> **THE PROBLEM**
Transcribe exactly the lines that fall between the one holding "Task: Open the Equipo7 Liga team link" and the one holding "Select the 机构", inclusive, from the entries below.

> **EXERCISE INPUT**

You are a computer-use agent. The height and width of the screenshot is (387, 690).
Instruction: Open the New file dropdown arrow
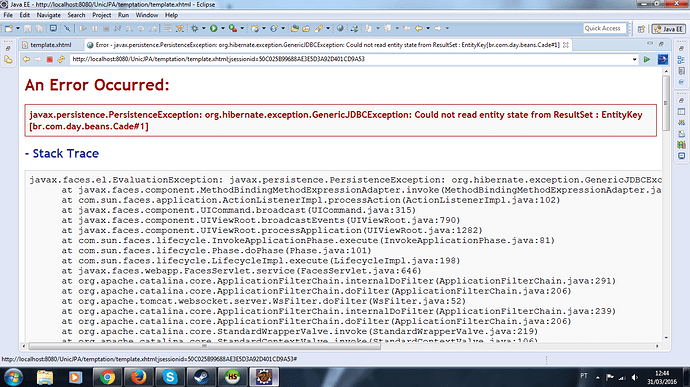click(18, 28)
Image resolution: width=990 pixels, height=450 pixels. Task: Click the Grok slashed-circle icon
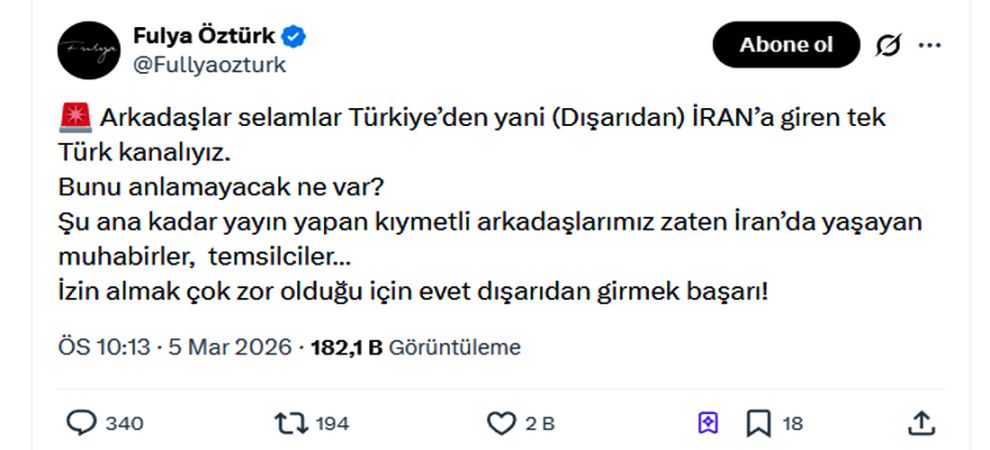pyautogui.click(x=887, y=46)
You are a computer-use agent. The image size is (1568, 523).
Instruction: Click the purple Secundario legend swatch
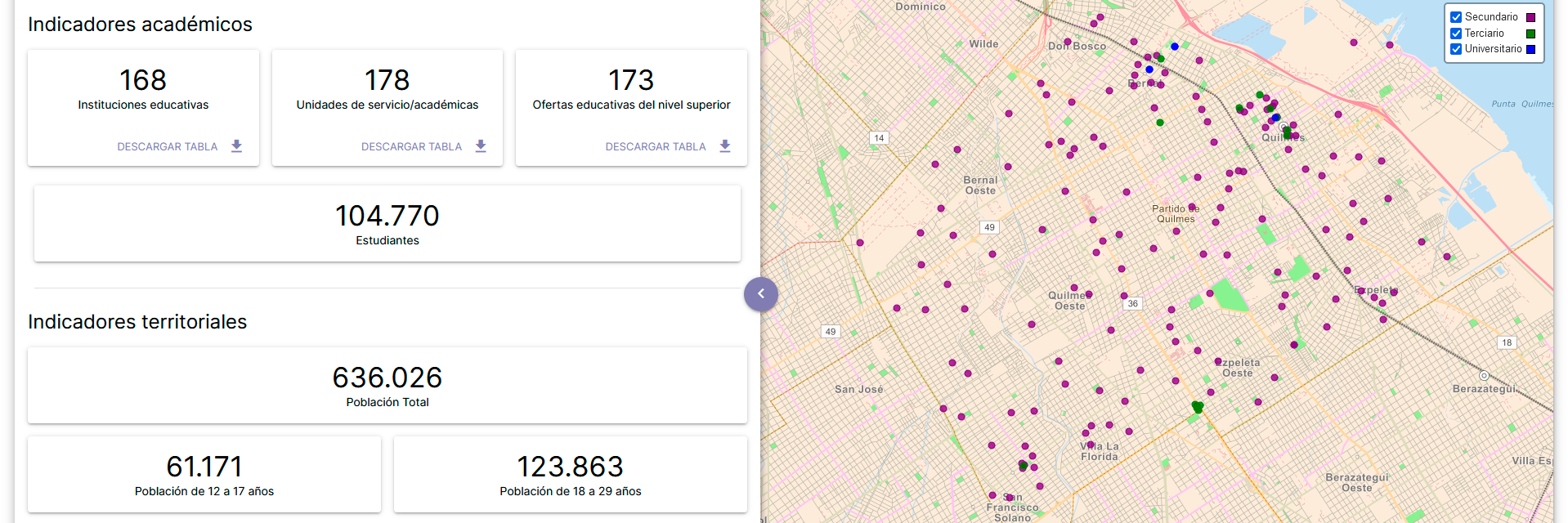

* * *

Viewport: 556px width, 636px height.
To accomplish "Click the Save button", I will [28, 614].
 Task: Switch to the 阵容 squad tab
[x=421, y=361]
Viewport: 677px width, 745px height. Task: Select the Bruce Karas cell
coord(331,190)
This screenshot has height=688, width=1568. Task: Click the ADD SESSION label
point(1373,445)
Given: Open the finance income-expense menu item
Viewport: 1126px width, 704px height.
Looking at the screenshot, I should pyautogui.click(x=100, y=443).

--

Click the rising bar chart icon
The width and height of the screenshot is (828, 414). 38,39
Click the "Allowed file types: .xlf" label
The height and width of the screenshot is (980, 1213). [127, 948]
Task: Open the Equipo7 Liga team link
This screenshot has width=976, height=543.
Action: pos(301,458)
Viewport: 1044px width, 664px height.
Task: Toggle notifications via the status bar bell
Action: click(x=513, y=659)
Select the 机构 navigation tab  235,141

> **SOLUTION**
Task: Open the Equipo7 Liga team link
This screenshot has width=976, height=543.
Action: pos(301,458)
Viewport: 1044px width, 664px height.
Task: Toggle notifications via the status bar bell
Action: click(x=513, y=659)
Select the 机构 navigation tab  235,141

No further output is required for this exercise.